» KUTIPAN TEKS

Profile
Eka Kurniawan Merambah Sastra Dunia

4 Jan 2016


Buku pertamanya yang diterjemahkan dalam bahasa Inggris berjudul Beauty is a Wound baru-baru ini terpilih sebagai 100 buku pilihan New York Times 2015. Ia juga digadang-gadang sebagai generasi baru the next Pramoedya Ananta Toer. Hasil karyanya pun telah menjelajah beberapa negara di Asia, seperti Jepang dan Malaysia, kota-kota di Amerika Serikat, hingga penjuru Eropa, Jerman, dan Inggris. Namun, semua itu tak membuat Eka Kurniawan (40) berpuas diri. Ia masih punya sederet ide cerita untuk ia tuliskan.

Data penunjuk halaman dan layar
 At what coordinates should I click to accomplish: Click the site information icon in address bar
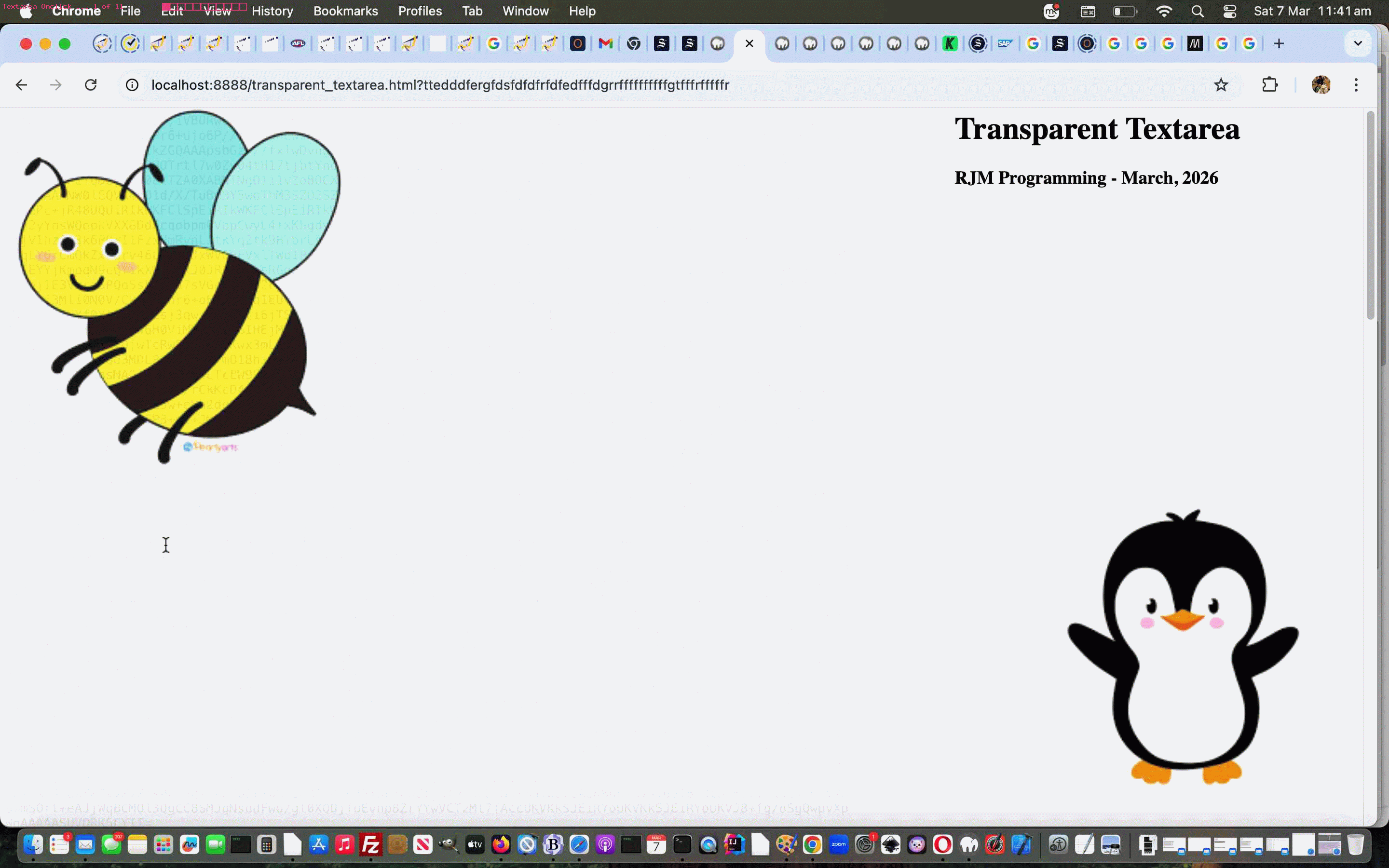tap(132, 84)
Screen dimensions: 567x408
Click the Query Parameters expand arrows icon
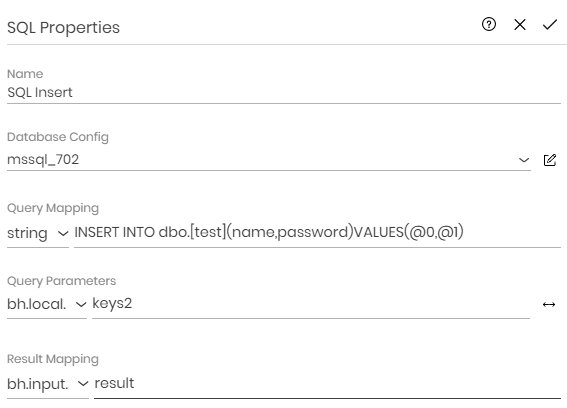(x=549, y=305)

» SOAL SINGKAT
Tuliskan lanjutan profil Eka Kurniawan, mulai setelah kalimat terakhirnya. Baris-baris data itu adalah bahan tersendiri yang terpisah dari profil Eka Kurniawan.

» HASIL TUGAS
Ketika Ajo Kawir memilih untuk menjadi ‘tukang duel’ demi melampiaskan  hasratnya, Si Tokek merasa terlalu bersalah untuk tidak mendukung sahabatnya itu. Memang, gara-gara ide gila Si Tokek-lah, bagian terpenting dalam diri Ajo Kawir, yang menandakan keperjakaannya, tiba-tiba saja memilih untuk diam, tak bereaksi. Ibarat beruang kutub yang tengah tidur panjang di musim dingin. Padahal, Ajo Kawir setengah mati jatuh cinta pada si Iteung.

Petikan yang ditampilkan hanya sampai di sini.